Transport process and mechanism of the Hongshiyan rock avalanche triggered by the 2014 Ludian earthquake, China

The Hongshiyan rock avalanche is a remarkable landslide disaster with approximately volume of 12 × 10 6 m 3 , triggered by the 2014 Ms. 6.5 Ludian earthquake in Yunnan Province, China. This study conducted a comprehensive analysis by the model based on discrete element (DEM-based) numerical simulation to understand the transport process and mechanism for this rock avalanche. The simulation results showed that the transport process of the rock avalanche depends on the input seismic duration and motion. The average velocity of the rock avalanche sharply increases to peak value of 27 m/s and then gradually decreases to zero, and 64% and 36% of the total energy are dissipated by collision and friction, respectively.
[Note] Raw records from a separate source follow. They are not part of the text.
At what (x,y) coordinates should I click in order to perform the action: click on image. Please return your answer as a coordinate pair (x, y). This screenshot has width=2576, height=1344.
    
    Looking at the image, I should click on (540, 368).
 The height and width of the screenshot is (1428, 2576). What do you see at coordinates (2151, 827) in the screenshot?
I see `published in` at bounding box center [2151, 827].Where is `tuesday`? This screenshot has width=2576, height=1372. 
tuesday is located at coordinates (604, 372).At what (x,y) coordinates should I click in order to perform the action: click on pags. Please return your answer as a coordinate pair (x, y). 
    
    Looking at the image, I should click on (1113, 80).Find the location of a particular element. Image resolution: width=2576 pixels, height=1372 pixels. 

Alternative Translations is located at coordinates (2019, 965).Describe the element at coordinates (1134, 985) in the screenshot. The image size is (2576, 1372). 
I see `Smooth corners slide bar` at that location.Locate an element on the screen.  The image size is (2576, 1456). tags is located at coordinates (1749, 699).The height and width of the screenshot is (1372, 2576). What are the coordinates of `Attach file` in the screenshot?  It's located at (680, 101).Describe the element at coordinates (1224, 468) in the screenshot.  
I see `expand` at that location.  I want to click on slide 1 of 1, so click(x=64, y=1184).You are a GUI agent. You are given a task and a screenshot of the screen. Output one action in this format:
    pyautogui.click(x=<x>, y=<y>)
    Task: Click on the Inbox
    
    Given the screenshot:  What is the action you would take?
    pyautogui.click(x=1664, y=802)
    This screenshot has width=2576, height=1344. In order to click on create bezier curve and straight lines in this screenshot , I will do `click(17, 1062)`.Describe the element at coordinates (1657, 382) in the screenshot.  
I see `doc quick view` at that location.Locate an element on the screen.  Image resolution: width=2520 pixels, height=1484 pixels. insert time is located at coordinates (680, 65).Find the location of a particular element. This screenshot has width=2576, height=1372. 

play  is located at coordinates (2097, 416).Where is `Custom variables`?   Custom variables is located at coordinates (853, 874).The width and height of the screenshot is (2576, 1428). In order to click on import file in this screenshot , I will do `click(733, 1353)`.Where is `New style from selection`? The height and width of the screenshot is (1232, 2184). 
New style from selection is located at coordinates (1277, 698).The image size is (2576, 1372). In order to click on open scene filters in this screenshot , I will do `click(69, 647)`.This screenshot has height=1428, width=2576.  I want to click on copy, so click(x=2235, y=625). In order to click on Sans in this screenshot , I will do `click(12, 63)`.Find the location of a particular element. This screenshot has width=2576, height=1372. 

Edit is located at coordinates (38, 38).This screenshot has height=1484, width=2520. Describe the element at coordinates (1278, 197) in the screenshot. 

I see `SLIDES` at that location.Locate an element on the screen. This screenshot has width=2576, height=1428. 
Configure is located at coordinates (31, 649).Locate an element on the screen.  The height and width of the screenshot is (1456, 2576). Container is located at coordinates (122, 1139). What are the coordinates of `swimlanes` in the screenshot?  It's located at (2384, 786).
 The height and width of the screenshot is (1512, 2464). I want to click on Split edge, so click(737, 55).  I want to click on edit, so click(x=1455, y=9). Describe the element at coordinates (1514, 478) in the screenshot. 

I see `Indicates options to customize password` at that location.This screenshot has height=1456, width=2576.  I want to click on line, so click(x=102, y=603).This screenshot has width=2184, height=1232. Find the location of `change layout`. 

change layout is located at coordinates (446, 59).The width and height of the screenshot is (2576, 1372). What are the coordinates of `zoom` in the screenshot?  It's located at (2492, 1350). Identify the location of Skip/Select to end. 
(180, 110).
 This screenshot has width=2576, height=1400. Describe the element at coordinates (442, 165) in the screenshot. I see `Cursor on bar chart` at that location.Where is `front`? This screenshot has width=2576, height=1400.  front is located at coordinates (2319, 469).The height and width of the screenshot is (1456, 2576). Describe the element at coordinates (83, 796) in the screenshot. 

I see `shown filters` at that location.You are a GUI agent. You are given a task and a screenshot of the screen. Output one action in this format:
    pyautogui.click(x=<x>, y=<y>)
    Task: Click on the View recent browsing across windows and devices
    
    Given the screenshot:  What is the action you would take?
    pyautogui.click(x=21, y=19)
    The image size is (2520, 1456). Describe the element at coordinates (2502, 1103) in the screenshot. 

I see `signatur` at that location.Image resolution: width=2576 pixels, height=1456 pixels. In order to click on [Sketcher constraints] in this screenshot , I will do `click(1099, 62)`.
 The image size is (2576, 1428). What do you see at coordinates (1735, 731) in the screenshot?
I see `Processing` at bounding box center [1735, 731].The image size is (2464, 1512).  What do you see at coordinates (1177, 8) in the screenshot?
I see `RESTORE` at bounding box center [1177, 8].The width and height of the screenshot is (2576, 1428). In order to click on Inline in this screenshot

In this process, the progressions from simple disintegration along pre-existing discontinuities to fragmentation that creates new fracture surface are documented, and gradual increase of the fragmentation degree over time results in the decrease of fragment size and the formation of well-graded and narrower-interval gradation. This fragmentation evolution creates a conductive condition to the development of internal shear, and is closely associated with the dense flow regime that dominates the main body of the rock avalanche but presents discontinuous distribution along the flow thickness direction. In addition, further analyzing the simulated results indicates that more likely effects of fragmentation on mobility of rock avalanches depend on fragmentation-induced special flow structure, which makes a rock avalanche in a flow state with lower friction and lower energy consumption.